Tim Gosselin, on the other hand, managed to find a way to get a smaller version of the 3Mpix image. Kudos to Tim – clever hack.
Both bugs have already been fixed, I believe, and no-one has managed to get the original image thus far.
I’ve had to lower the bounty amount to $599.99 to avoid tax complications, but both Blogoscoped and Tim will be getting the full amount (or donating it or whatever they choose to do).

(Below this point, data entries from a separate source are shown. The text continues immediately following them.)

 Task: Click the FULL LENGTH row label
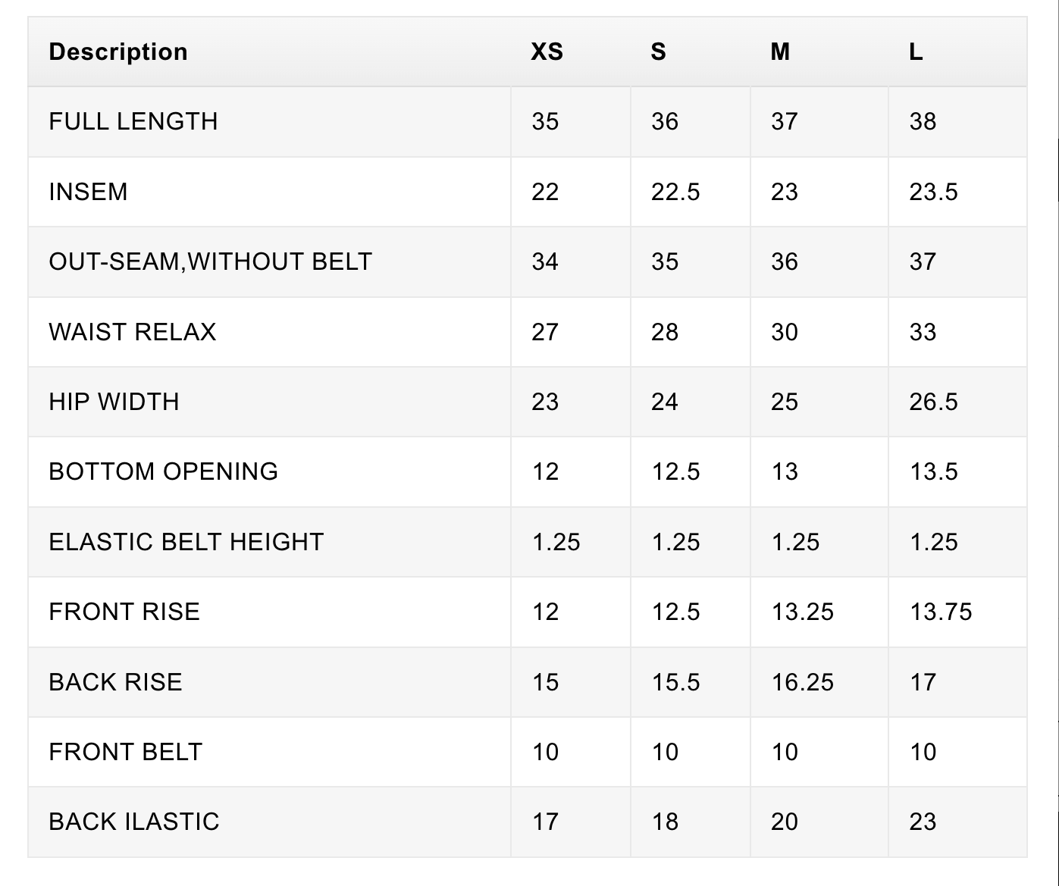pyautogui.click(x=133, y=121)
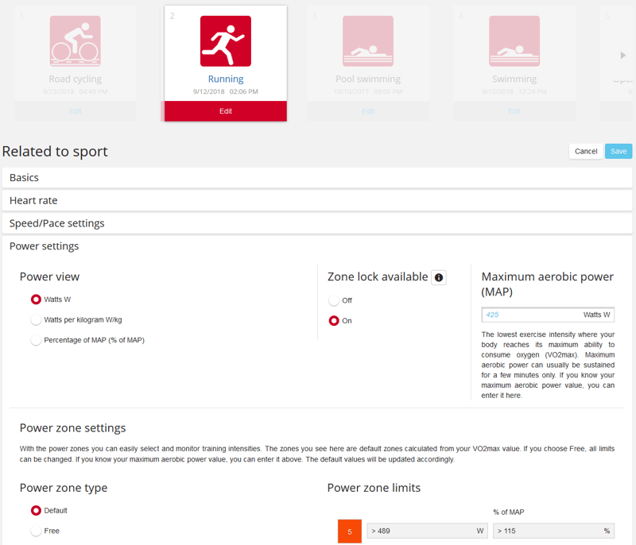Click the Maximum aerobic power Watts field
The image size is (636, 545).
point(548,315)
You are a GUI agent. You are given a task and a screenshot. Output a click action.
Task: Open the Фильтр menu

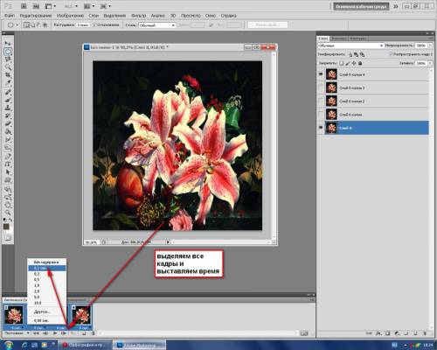(138, 16)
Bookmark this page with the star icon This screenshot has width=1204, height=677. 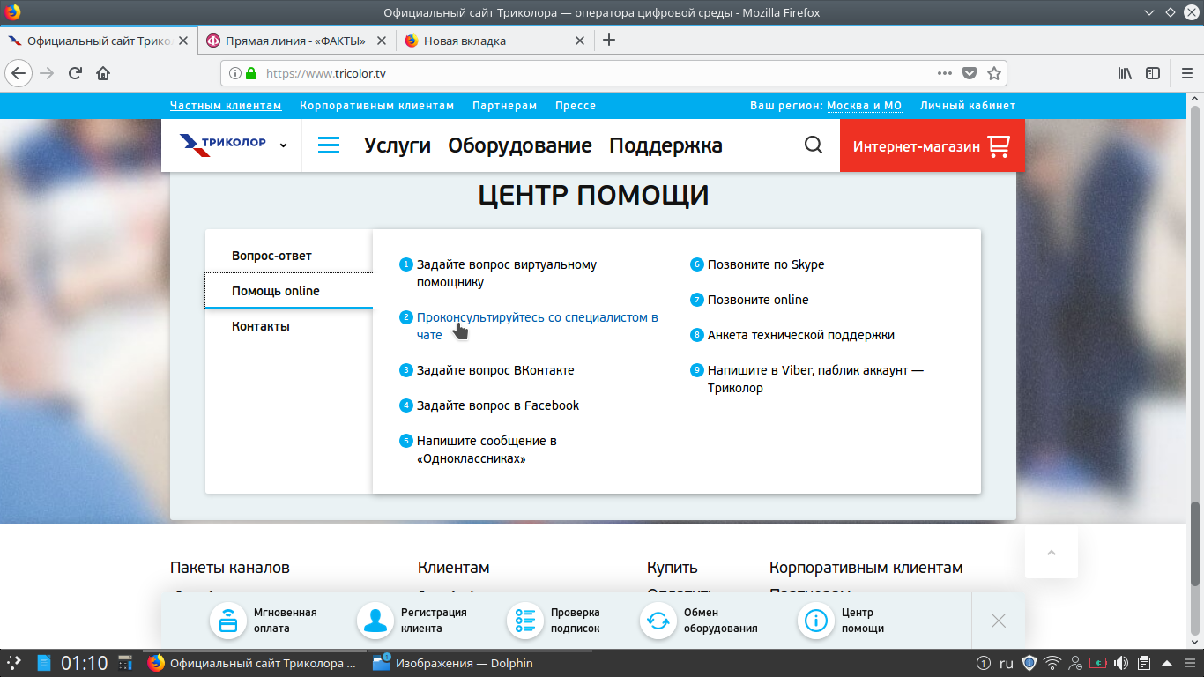tap(994, 73)
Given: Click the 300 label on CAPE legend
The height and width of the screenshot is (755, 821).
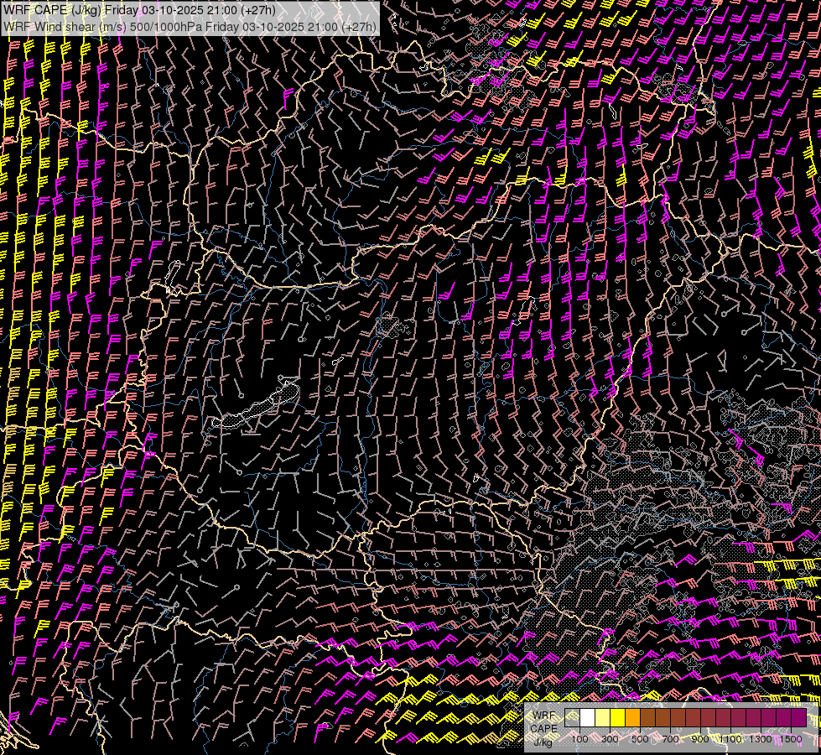Looking at the screenshot, I should tap(610, 738).
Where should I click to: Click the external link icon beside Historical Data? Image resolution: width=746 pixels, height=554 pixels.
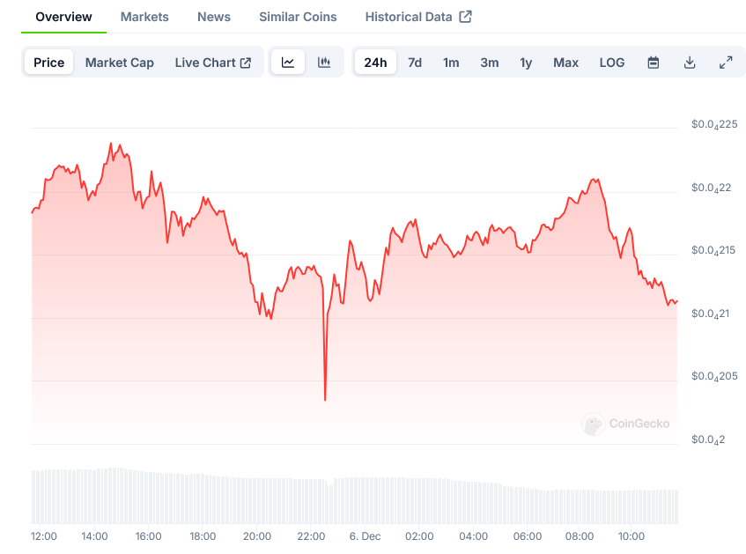tap(466, 17)
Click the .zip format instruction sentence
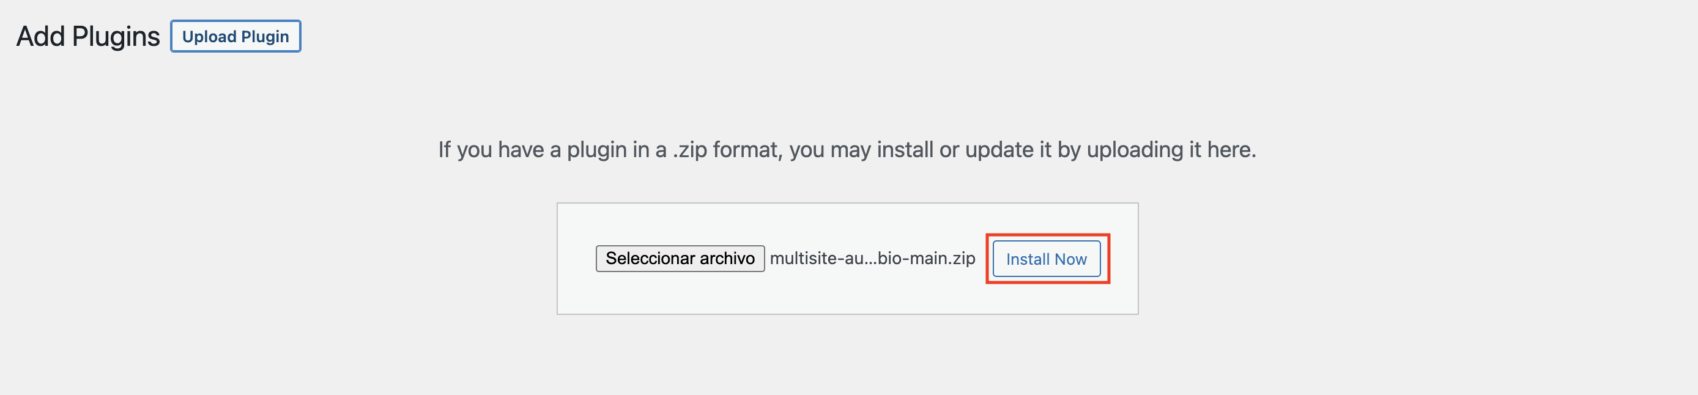1698x395 pixels. (847, 150)
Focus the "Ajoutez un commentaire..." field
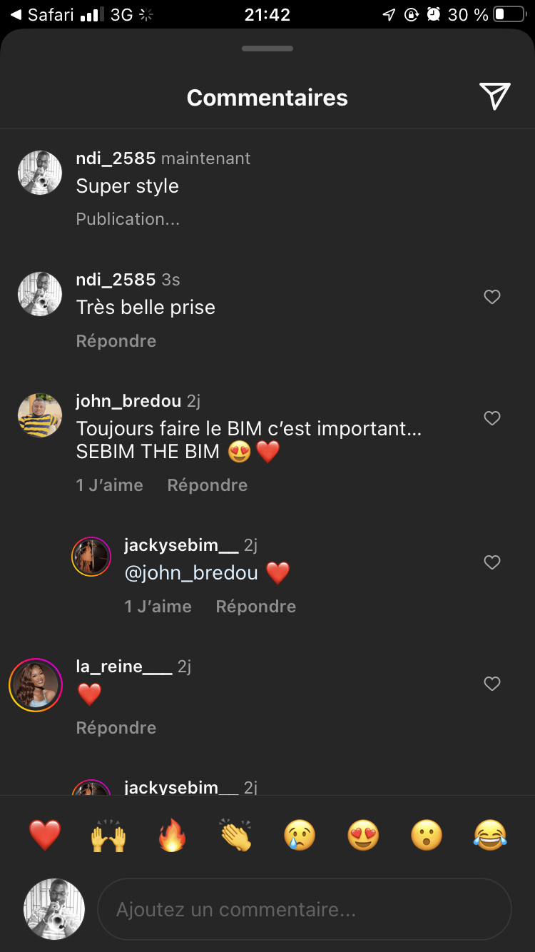 coord(305,910)
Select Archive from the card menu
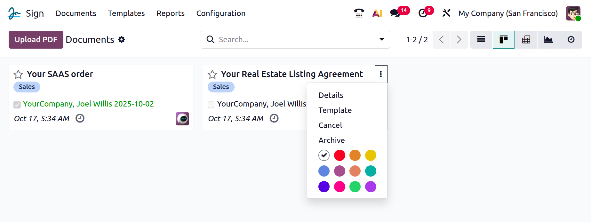Screen dimensions: 591x222 (331, 140)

The contest is still on, so if you’d like to help us tighten our security, give it a shot. 🙂
Wow, first time I’ve slept in since our baby was born (Oct 30th, 2007), and this is what I wake up to. Guess I need to stop slacking. 🙂
First, a chance to strike it rich: I’ll give
$1,000 $599.99 USD (stupid taxes) to anyone who can get a copy of this photo, or tell me which gallery or account it belongs to. To get paid, you must privately email your findings to SmugMug, including details of how you obtained it such that we can reproduce your success. And of course, I’m not using any tricks not available to our customers. Only the first person to expose a given exploit gets the bounty. Multiple reasonably different exploits? Multiple bounties.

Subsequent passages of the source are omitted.